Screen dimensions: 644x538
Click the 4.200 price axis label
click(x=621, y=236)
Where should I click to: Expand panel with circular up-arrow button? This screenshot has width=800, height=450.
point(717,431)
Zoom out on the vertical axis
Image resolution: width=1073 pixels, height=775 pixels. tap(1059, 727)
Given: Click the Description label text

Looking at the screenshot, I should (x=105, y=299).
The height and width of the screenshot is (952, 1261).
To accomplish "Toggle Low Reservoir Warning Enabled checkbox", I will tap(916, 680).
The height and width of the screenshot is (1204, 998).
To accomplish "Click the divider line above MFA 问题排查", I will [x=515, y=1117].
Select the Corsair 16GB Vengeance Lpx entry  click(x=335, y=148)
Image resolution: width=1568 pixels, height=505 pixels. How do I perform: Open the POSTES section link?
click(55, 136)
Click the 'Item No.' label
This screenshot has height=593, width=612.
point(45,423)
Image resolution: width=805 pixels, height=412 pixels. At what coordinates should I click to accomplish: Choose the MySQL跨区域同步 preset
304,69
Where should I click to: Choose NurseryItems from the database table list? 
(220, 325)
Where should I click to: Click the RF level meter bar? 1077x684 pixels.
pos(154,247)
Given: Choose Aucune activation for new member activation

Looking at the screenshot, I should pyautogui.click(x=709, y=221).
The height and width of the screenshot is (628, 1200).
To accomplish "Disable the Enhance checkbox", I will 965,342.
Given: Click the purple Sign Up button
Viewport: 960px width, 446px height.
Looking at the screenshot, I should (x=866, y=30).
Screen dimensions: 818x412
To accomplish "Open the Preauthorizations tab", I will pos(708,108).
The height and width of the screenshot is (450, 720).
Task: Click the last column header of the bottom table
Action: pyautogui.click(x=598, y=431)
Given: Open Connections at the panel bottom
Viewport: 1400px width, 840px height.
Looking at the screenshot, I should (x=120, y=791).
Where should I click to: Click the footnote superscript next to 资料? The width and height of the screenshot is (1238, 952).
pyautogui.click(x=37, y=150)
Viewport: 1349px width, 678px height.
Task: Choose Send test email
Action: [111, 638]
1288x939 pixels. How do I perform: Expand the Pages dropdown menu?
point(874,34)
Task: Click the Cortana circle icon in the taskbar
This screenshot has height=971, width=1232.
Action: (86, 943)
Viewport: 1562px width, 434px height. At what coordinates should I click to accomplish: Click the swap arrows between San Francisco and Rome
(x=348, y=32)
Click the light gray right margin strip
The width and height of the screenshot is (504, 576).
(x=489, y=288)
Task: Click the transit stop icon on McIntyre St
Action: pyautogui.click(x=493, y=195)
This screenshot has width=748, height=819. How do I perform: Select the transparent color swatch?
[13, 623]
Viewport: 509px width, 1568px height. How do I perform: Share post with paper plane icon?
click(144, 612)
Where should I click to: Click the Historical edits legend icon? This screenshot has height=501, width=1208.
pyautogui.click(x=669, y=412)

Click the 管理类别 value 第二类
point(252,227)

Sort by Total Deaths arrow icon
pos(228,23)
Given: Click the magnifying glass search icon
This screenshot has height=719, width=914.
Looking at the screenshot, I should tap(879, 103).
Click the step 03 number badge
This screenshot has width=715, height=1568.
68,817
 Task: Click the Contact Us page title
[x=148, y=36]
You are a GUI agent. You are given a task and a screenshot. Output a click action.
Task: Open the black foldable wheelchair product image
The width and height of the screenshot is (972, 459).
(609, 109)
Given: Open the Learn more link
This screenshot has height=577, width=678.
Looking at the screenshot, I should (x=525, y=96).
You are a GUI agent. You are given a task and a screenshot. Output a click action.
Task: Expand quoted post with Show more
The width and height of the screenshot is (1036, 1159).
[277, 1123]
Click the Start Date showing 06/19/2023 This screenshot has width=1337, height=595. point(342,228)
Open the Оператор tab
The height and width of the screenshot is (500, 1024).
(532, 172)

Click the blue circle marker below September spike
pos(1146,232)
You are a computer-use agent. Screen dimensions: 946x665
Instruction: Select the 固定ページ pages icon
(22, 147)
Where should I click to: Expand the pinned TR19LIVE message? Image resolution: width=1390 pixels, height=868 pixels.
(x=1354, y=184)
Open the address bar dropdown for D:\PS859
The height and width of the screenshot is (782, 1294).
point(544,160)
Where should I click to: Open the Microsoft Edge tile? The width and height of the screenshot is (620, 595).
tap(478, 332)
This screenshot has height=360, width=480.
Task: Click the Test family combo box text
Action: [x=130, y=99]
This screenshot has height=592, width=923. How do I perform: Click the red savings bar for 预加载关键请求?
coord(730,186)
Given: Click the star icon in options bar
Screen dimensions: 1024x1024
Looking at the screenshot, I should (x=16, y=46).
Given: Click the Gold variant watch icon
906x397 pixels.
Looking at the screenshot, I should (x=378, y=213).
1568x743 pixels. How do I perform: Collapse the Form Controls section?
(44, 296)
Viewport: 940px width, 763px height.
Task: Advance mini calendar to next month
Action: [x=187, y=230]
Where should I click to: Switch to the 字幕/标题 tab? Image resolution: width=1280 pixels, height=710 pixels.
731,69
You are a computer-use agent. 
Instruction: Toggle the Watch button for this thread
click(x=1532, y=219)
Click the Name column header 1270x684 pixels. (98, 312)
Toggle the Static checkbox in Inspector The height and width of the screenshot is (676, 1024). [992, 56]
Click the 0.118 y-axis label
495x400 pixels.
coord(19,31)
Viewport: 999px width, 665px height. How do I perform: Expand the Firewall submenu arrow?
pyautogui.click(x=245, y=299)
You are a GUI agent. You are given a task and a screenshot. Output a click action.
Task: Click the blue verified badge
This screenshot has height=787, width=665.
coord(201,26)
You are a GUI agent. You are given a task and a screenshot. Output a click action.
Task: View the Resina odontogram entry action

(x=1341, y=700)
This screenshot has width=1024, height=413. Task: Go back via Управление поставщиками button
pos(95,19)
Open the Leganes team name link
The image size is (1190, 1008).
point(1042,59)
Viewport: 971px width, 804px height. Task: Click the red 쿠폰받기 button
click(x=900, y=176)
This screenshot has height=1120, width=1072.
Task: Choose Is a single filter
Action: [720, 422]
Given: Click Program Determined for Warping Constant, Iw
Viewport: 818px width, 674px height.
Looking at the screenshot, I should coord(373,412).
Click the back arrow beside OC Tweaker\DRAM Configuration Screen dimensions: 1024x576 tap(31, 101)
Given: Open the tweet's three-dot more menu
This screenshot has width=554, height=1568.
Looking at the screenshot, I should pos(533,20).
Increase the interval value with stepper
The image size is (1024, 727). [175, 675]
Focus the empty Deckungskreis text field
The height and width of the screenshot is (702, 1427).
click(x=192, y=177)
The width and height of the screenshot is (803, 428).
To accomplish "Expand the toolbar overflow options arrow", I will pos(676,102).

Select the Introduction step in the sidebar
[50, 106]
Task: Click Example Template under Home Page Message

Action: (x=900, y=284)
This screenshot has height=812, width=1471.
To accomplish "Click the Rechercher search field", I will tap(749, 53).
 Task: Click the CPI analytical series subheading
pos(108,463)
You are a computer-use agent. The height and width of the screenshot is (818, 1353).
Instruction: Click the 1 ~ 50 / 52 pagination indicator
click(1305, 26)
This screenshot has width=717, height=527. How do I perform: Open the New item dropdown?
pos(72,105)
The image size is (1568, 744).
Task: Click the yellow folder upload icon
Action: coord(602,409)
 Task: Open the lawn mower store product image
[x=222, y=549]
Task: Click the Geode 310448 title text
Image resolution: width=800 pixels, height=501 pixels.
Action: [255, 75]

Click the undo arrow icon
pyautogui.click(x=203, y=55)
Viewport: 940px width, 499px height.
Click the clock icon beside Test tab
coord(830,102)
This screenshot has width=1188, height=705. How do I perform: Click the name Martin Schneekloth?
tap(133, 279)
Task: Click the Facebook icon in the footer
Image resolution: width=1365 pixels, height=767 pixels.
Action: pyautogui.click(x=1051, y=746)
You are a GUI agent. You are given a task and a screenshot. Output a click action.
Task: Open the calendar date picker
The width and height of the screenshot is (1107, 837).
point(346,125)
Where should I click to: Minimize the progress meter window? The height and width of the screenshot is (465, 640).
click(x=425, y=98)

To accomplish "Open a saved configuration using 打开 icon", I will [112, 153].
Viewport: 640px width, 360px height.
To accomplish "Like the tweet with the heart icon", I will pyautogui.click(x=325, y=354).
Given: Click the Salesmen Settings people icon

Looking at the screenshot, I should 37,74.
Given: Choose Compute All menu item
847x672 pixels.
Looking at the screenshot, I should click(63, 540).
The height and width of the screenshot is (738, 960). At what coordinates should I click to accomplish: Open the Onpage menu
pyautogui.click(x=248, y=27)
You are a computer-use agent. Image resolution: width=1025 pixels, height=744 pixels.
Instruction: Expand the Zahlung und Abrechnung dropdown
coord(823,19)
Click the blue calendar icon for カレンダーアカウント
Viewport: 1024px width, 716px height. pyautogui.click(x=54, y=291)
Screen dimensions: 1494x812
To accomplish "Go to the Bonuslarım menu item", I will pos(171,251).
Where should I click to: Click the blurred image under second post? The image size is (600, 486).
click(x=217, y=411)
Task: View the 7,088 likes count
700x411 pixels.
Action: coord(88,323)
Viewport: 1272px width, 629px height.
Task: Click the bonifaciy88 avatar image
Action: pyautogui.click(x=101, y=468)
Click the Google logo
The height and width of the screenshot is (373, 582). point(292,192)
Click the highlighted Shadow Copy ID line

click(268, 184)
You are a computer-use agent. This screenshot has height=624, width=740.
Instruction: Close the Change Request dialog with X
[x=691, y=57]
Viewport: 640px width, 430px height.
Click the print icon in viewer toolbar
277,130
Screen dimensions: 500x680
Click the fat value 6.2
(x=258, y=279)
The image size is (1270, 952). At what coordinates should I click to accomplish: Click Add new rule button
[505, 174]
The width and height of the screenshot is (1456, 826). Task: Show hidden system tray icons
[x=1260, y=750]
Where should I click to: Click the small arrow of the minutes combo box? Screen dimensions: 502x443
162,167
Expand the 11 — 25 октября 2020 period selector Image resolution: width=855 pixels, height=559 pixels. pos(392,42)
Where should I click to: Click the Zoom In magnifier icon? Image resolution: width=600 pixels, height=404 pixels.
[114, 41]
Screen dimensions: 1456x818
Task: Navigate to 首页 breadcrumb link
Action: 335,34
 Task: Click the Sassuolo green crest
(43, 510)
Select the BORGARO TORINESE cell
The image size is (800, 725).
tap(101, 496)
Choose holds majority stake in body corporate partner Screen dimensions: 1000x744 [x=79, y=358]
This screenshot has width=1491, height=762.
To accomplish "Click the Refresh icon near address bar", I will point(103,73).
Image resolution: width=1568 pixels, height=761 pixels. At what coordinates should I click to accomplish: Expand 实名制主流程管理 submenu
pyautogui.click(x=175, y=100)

------------------------------

** WORK TASK **
Go through the listing above and find each line containing the string "badge"; copy those lines.

** SOLUTION **
Click the step 03 number badge
Task: Click the blue verified badge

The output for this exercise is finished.